I figure that the 20% of my stuff that I regularly deal with falls into one of three categories:
- things that are important to me / things that I love / things that I regularly use
- things that are in the way
- things that are annoying
Generally, things that fall into the second category, fall into the third as well. At least in my house.
Furthermore, I figure that within the 80% of my stuff that I rarely touch is a subset of things that I also love or use. Things like Christmas decorations, photographs, and canning supplies come to mind.

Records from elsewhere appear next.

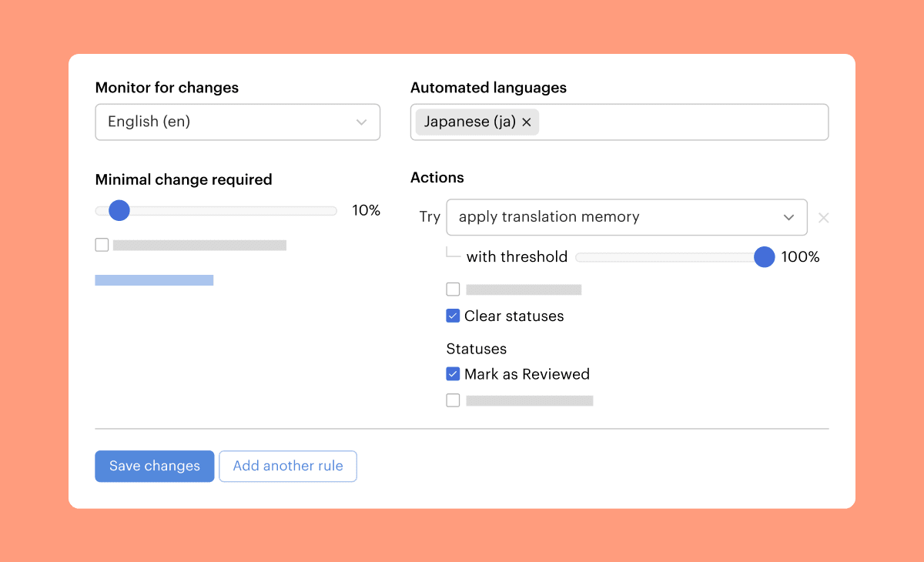Open the apply translation memory dropdown
The image size is (924, 562).
point(616,218)
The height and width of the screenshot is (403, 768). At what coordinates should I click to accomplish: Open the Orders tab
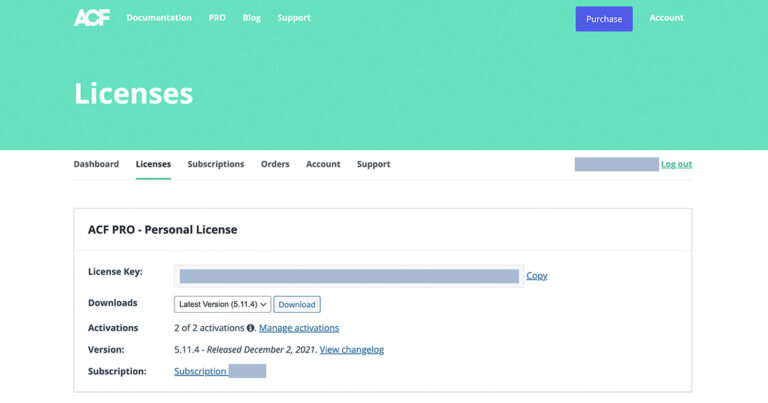click(275, 164)
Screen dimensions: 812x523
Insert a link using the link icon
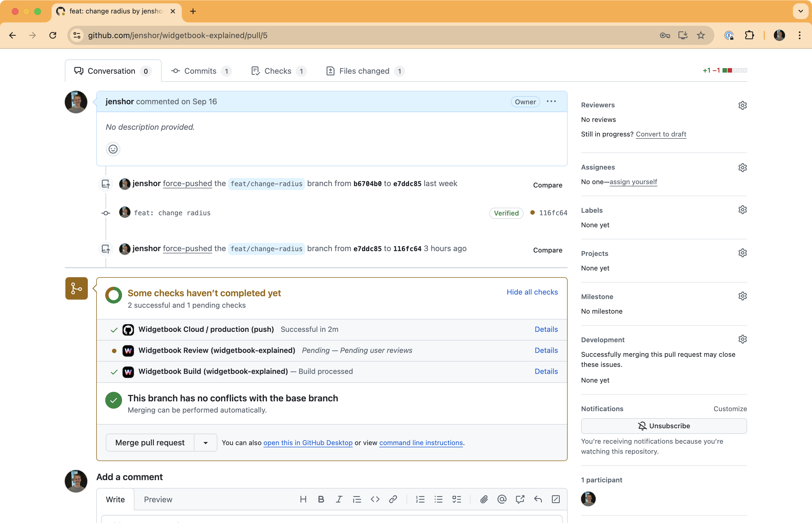pyautogui.click(x=393, y=499)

So what to do? William Morris once wrote, “Have nothing in your houses that you do not know to be useful, or believe to be beautiful.” With this sage wisdom in mind, I have devised the following plan for decluttering and simplifying my home:
- keep that percentage of the 20% that I love and use
- deal with or get rid of that percentage of the 20% that is in the way or annoying
- keep that percentage of the 80% that I love or use
- sell, donate, recycle, give away, or (worst case scenario), discard everything else
I figure, if I crunch the numbers, that I will basically be trading those things that I love and use from the 80%, for those things that are annoying or in the way in the 20%. And everything else will be freed from my home. That’s right, I am going to try to get rid of 80% of my stuff, retaining only those things that I know to be useful, or believe to be beautiful.
Now for full disclosure, I am going to count those things for which I have already found new homes (detailed here, here, here, here, here, and here) in the 80% total. However, I figure I still have 97% of the 80% left to sort and re-home. And of course, I will be posting all the yummy details here. So stay tuned, lest you miss my exploration of unlabeled boxes and bins, my spelunking into bathroom and kitchen cabinets, my delving under beds and into the backs of closets. It’s going to be hard work, and challenging, and sometimes emotionally draining. But at the end of it all, I will be able to sit down in my home, look around, and think, “Ah! Just right!”